### Data for this exercise:
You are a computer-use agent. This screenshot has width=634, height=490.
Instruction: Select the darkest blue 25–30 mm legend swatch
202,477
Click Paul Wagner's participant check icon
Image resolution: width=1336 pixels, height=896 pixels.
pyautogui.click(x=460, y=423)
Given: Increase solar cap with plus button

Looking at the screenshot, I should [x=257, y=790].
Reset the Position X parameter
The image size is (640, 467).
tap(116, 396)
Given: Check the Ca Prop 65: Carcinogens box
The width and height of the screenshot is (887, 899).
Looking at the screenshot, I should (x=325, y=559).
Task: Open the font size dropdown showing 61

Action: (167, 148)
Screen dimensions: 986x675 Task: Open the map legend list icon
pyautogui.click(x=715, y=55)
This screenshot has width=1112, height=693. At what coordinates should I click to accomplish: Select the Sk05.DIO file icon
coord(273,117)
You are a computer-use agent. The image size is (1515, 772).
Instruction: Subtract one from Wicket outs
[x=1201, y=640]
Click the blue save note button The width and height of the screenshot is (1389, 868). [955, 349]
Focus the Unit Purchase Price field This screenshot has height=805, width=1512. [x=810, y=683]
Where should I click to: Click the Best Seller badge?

### Your objective:
Please work out how many lines in the data include "computer"; write that number only.

### Answer space:
2